Let Her Cook!
This is an old blog post from a year or two ago, written when I was 23, but reading it now at 24 with 25 knocking on my door feels strangely relevant.
Twenty-three hasn’t looked like any other year. It was the year of expectations, both stated and unstated. In the years before, there were no real expectations from adults in my family or strangers on the street. It was about having fun, living in the moment, and enjoying college life.
But somewhere between October 1st at 11:59 and October 2nd when the clock struck twelve, a loud chorus of “happy birthday” filled the room, immediately followed by judgment and expectations. One of the first questions I am now faced with, as soon as someone asks my age and realizes I am in a relationship, is: “Do you know how to cook?”
To me, that is a loaded question. In my head, what people really mean is, “Are you becoming a woman? Have you mastered the recipes passed down through generations, or were you just a carefree girl who partied and shopped?” And honestly, I was that girl. I lived at home throughout college, so I didn’t have to make dinner, or I ate out, which is also where most of the money I had earned over the years went. I was fine with my life and very happy.

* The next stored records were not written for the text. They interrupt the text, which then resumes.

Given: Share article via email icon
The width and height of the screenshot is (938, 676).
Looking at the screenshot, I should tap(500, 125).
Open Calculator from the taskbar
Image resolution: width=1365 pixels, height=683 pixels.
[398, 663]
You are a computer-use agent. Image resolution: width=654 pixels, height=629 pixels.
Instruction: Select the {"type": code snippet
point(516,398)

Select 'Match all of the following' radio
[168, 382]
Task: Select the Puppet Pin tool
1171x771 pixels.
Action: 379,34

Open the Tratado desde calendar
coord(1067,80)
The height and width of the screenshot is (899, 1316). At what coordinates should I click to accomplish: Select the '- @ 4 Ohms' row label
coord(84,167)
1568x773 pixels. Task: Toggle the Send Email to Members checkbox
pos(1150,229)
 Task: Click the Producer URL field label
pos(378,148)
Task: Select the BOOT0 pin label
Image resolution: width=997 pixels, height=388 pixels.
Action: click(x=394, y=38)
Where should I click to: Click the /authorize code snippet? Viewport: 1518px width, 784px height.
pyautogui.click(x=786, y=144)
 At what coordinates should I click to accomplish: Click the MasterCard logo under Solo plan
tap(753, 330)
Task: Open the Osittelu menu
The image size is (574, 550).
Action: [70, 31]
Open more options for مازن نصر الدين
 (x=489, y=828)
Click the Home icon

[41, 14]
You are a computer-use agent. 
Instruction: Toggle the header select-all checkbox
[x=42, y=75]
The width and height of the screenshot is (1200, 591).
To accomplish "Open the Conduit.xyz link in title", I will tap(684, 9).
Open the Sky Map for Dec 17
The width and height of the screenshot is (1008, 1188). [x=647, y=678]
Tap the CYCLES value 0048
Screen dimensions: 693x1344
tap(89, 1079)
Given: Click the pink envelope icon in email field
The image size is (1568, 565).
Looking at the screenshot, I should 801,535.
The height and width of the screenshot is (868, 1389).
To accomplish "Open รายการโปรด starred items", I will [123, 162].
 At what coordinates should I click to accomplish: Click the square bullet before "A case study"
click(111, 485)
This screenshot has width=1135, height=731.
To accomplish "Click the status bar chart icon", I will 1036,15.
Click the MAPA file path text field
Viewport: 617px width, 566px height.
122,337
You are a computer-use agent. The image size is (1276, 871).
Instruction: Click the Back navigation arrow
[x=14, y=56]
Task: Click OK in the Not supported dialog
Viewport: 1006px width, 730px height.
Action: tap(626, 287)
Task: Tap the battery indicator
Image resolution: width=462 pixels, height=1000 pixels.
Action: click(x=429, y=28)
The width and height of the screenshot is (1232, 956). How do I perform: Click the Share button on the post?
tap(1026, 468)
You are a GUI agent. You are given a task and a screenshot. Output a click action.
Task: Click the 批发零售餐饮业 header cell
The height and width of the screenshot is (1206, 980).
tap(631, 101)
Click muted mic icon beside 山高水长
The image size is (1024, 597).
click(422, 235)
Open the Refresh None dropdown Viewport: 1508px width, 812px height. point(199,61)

But in recent years, something has shifted. Maybe it is a return to the ways of my childhood, or maybe it is just the realization that the veil has been lifted. I know now that I have not been doing my due diligence to maintain a healthy diet. So the question stands. Can I cook?
I have never lacked confidence in my ability to cook. I like to think it is in my DNA. Confidence comes easy when you have never truly tested it, but I come from a long line of women who cook, so how hard could it really be?
Now that I am navigating this newfound requirement, I have realized that I do not even know where to start. This is still a struggle at 24, even though I thought I would have it all figured out by now. But maybe that is the point. It is not about perfection. It is about trying, experimenting, and growing along the way.
That is why I am creating this cooking corner. Here, I will share new recipes, along with treasured family recipes passed down to me. I will also spotlight restaurants and farmers markets that inspire me along the way.